> Textauszug:
>>
Hintertüren Experten halten US-Kampagne gegen Huawei für übertrieben

Frank Bajak, AP

2.3.2019

Die USA warnen immer wieder vor möglichen Hintertüren in Huawei-Geräten.
Die USA warnen immer wieder vor möglichen Hintertüren in Huawei-Geräten.
Bild: Andy Wong/AP/dpa

Experten zufolge haben die USA kaum Belege für ihre Anschuldigungen gegen den Technologiegiganten vorgelegt. Was sie den Chinesen vorwerfen, haben sie längst selbst getan.

Die USA haben wiederholt vor möglichen Hintertüren in Huawei-Geräten gewarnt. Sie könnten für Spionage oder gar Schlimmeres genutzt werden, heißt es seit dem vergangenen Jahr aus Washington. Bei der Umstellung auf den neuen Mobilfunkstandard 5G rät die Regierung allen Ländern zu einem Ausschluss des chinesischen Herstellers. Indirekt wird sogar mit Sanktionen gedroht. Sicherheitsexperten sind skeptisch.
<<
> Einträge im Datensatz:
>>
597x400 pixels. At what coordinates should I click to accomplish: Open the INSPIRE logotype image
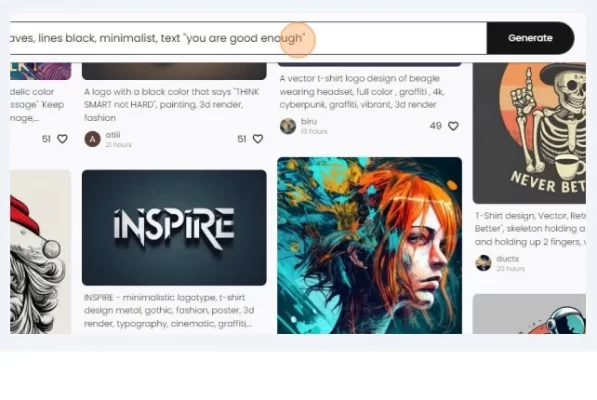click(x=174, y=228)
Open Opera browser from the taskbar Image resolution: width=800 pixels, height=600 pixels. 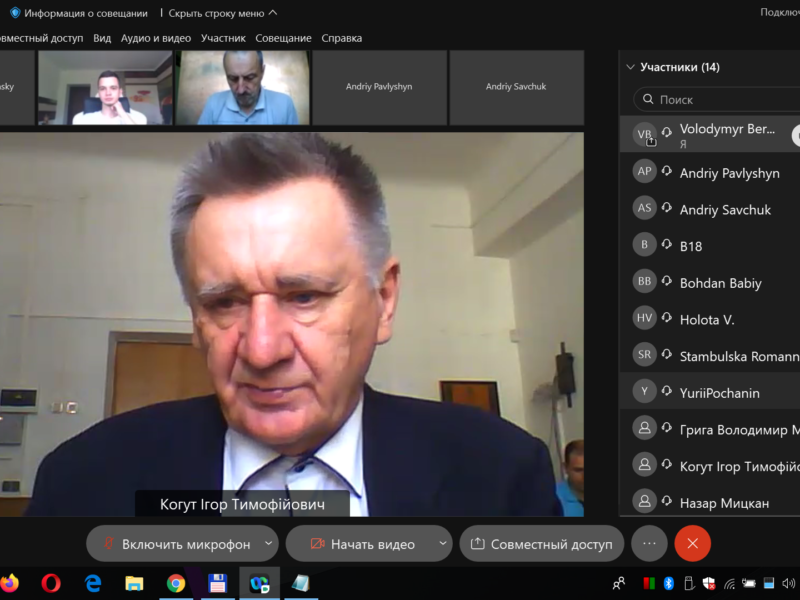(51, 582)
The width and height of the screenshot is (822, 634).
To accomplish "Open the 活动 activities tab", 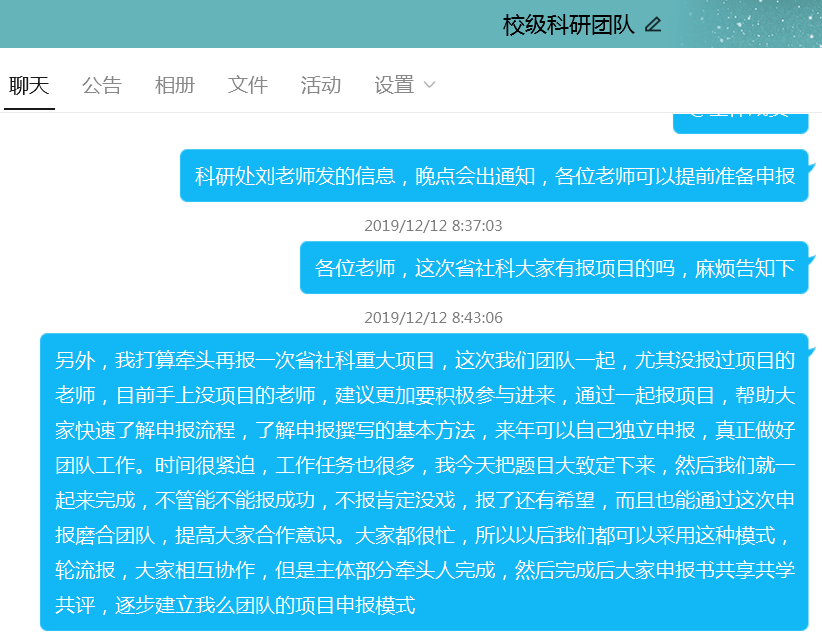I will 320,85.
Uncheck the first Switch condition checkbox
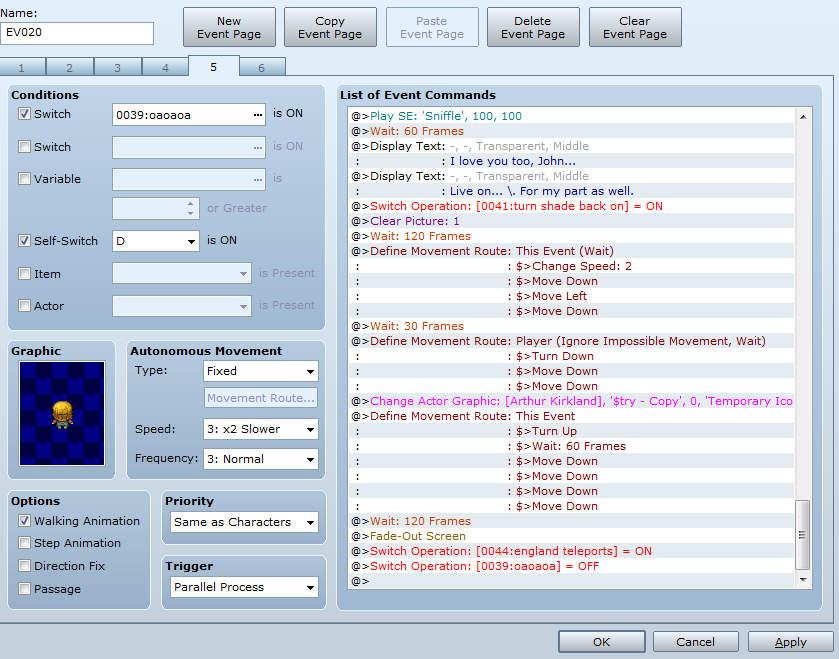The width and height of the screenshot is (839, 659). [x=25, y=114]
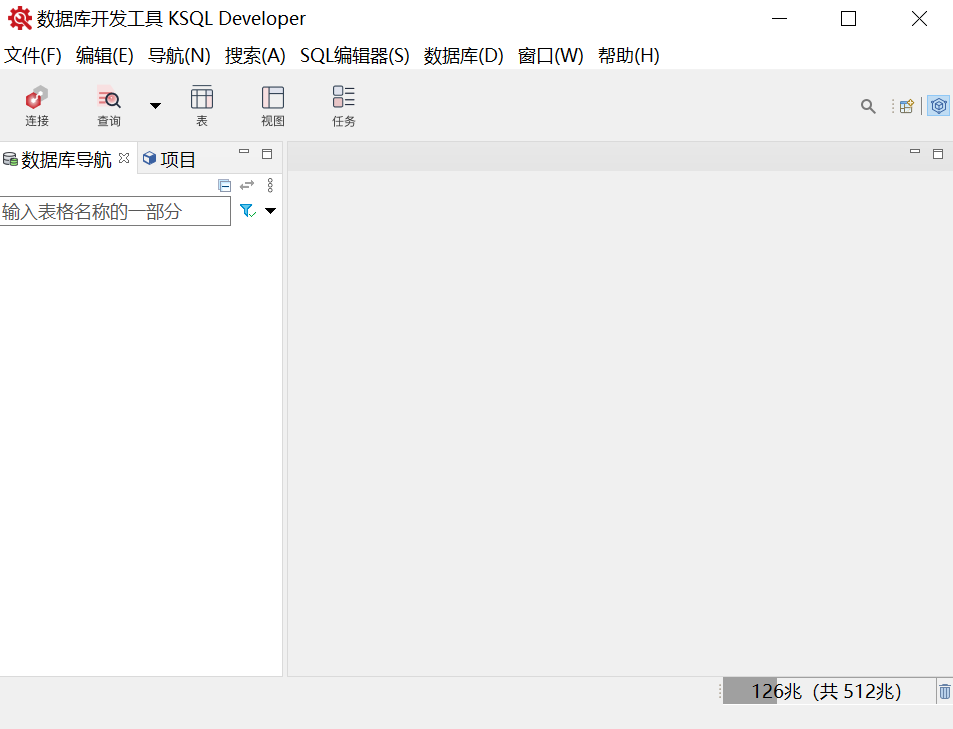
<<
> Aufgabenstellung:
a – Wozu rät die US-Regierung laut dem Artikel über Huawei allen Ländern bei der Umstellung auf 5G?
b – Gib aus dem Artikel über Huawei alles wortgetreu wieder, von „Hintertüren Experten halten“ bis hinunter zu „längst selbst getan.“.
c – Führe den Artikel über Huawei im Anschluss an seinen letzten Satz weiter.
Die Einträge werden hier nicht gebraucht.

> Lösungen:
a – Zu einem Ausschluss des chinesischen Herstellers.

b –
Hintertüren Experten halten US-Kampagne gegen Huawei für übertrieben

Frank Bajak, AP

2.3.2019

Die USA warnen immer wieder vor möglichen Hintertüren in Huawei-Geräten.
Die USA warnen immer wieder vor möglichen Hintertüren in Huawei-Geräten.
Bild: Andy Wong/AP/dpa

Experten zufolge haben die USA kaum Belege für ihre Anschuldigungen gegen den Technologiegiganten vorgelegt. Was sie den Chinesen vorwerfen, haben sie längst selbst getan.

c –
Die Zweifel beruhen vor allem auf zwei Gründen. Erstens hat Washington bisher kaum konkrete Details zur Begründung des Verdachts vorgelegt. Und zweitens wird in der Argumentation ignoriert, dass Peking gar nicht auf derartige Schnittstellen angewiesen wäre, um Netzwerke anzuzapfen. Staatliche Hacker zeigen meist keine Präferenz für Hardware bestimmter Marken. Die vom Kreml ausgehenden Cyberattacken etwa greifen auf Ausrüstung diverser Anbieter zurück, die allesamt nicht russisch sind.

In den USA herrscht die Angst, dass Huawei die eigenen Produkte mit Software versieht, die chinesische Geheimdienste nutzen könnten, um Datenverkehr abzugreifen oder Störmanöver zu starten. Ist dies aber wirklich plausibel? Wenn die Chinesen die globalen Systeme manipulieren wollten, würden sie das unabhängig von der Art der verwendeten Ausrüstung tun, sagt Jan-Peter Kleinhans von der Stiftung Neue Verantwortung in Berlin.

Über die mögliche Auslieferung der Huawei-Finanzchefin Meng Wanzhou an die USA hat nun ein kanadisches Gericht zu entscheiden.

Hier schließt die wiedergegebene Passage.